Şair yaratmaz, arar ve bulduğunu hiç bozmadan yavaşça yere indirir. Şairin zamanı, bunun için, yavaş geçmesi gereken zamandır(78).



Biçim: Dilin, anlatmak isteğiyle adalet içinde var olabilmesi için biçim şiirin kendisinden önce doğar, buna kesinlikle inanıyorum. (..) Şiir vardır ve içinde hiçbir şey olmayan bir yerde bekler. Biçimin mirasıdır şiir. Yaşayan su gibi. Ben de bunu arıyorum, hiç değişmeyeni.
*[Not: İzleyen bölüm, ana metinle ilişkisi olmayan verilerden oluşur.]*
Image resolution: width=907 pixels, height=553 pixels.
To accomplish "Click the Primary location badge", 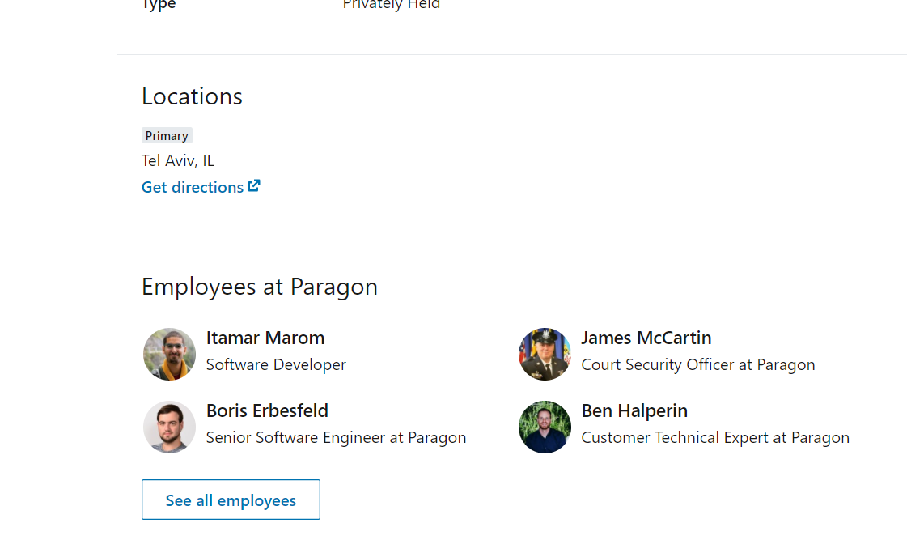I will 167,135.
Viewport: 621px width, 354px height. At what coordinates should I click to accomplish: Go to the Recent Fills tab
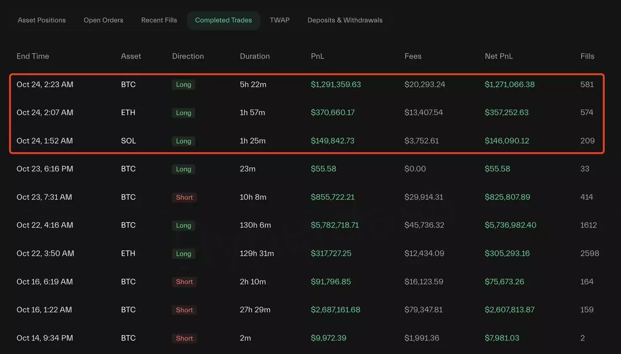pos(159,20)
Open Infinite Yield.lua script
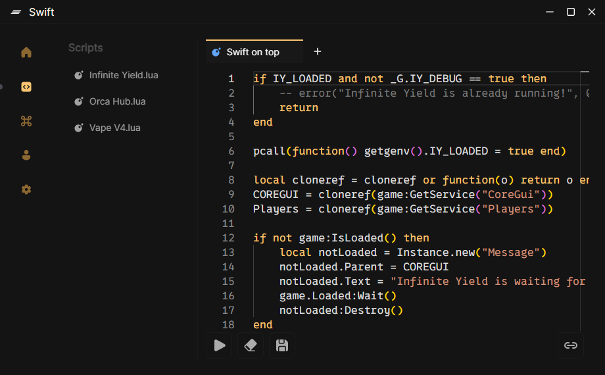This screenshot has width=605, height=375. coord(124,75)
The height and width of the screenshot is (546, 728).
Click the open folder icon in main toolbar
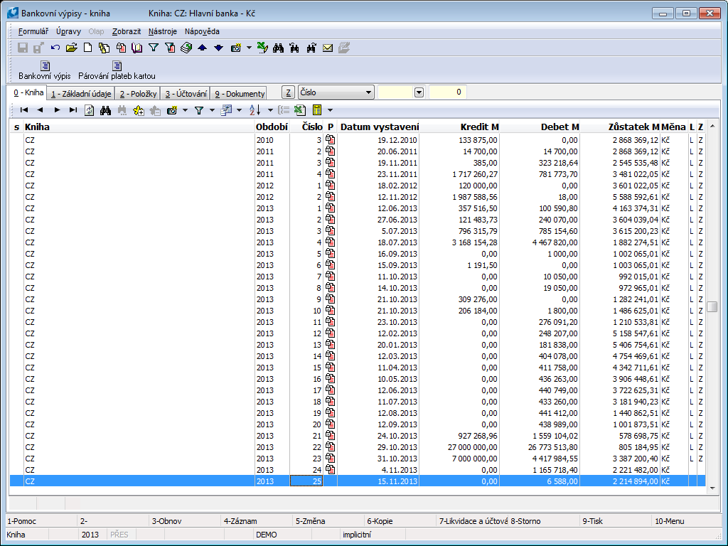pyautogui.click(x=71, y=48)
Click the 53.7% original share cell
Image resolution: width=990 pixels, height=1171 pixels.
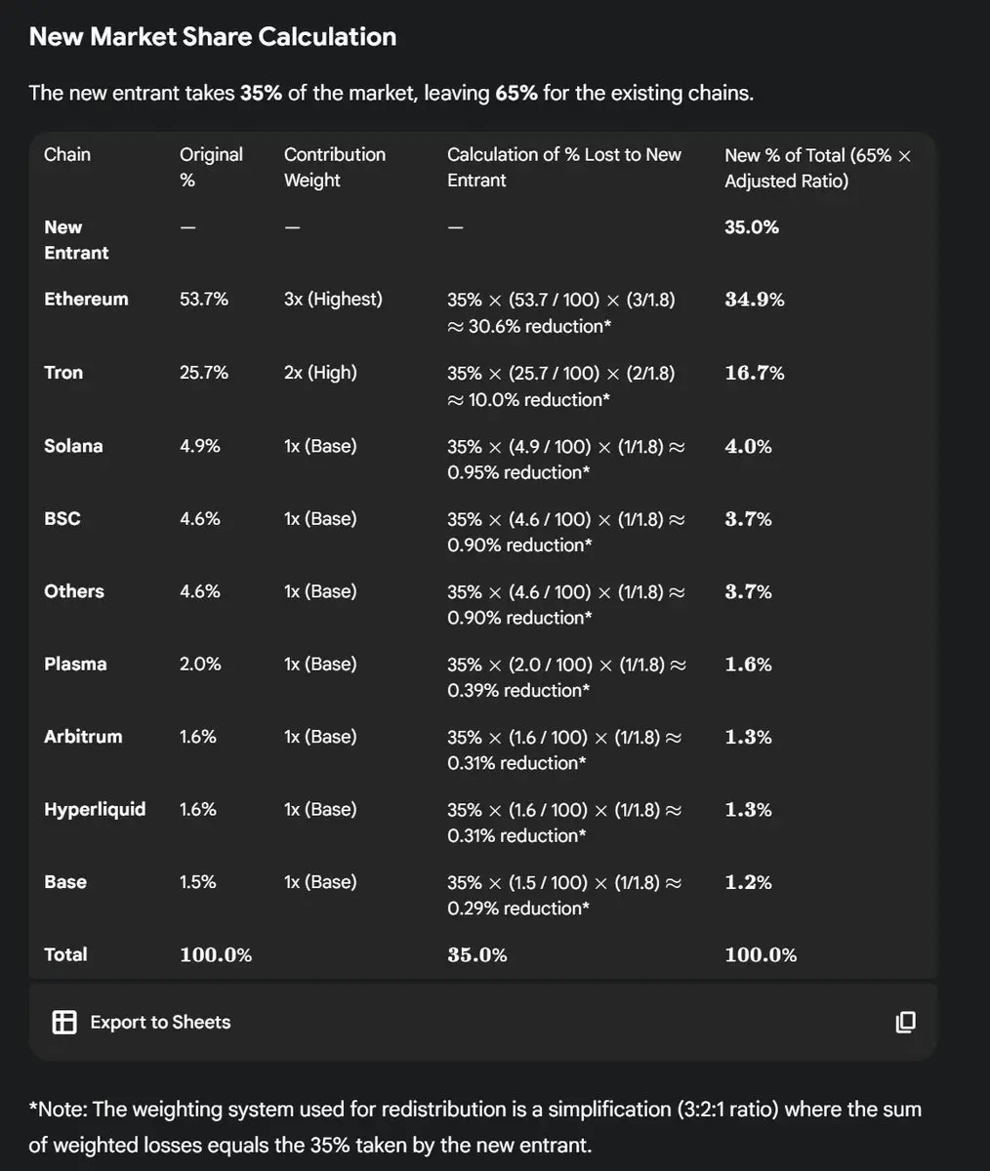tap(203, 300)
Beni terk etme imkânı olmayanı (87).



Bilim-Şiir: Bilim de şiir de, metaforik yapılardır, insanın genel anlamda dünyaya bakışı metaforiktir, bu metaforik yapıların, kendilerinin ele alınması tabii her şeyden önce insana, duruma biraz daha hâkim olma gücü, varoluşuyla ilgili açıklıklar verir (52).



Boş/Boşluk/Boşaltmak:” Şu koca tarihte ben çok müthiş bir zincirin halkasıyım, ziyan olmamalıyım” güdüsünün ortadan kalkıp etrafı boşaltması, bu şiirdir işte, zincirsiz ziyansız(111)
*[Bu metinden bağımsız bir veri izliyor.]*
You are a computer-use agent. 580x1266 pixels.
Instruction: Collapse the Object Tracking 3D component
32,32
Sanatçı düşünceleri değil, düşünceler terk edip gittiğinde, arkada kalan boşluğu giydirmek ihtiyacıyla işe başlar (58).



Cioran’ın Talebesiyim: Ben Cioran’ın talebesiyim, Hölderlin’in değil (163).



Çağ/Çağım: Kendi çağımın başka bir çağ olmadığını öğrenmek bana şairliğimin verdiği en değerli hediye (102).



Duru Şiir: Kaderi savunan, ondaki boşluğu gören ama bu boşluk karşısında bir batılı gibi ya hedonizme ya da nihilizme kaçmayan, o ânı bir bunalım değil bir aydınlanma ânı olarak gören bir görüş içindeyim, Esrarîlerin duruluğunu bulursan daha duru şiirler yazacağımı düşünen bir görüş içindeyim (107).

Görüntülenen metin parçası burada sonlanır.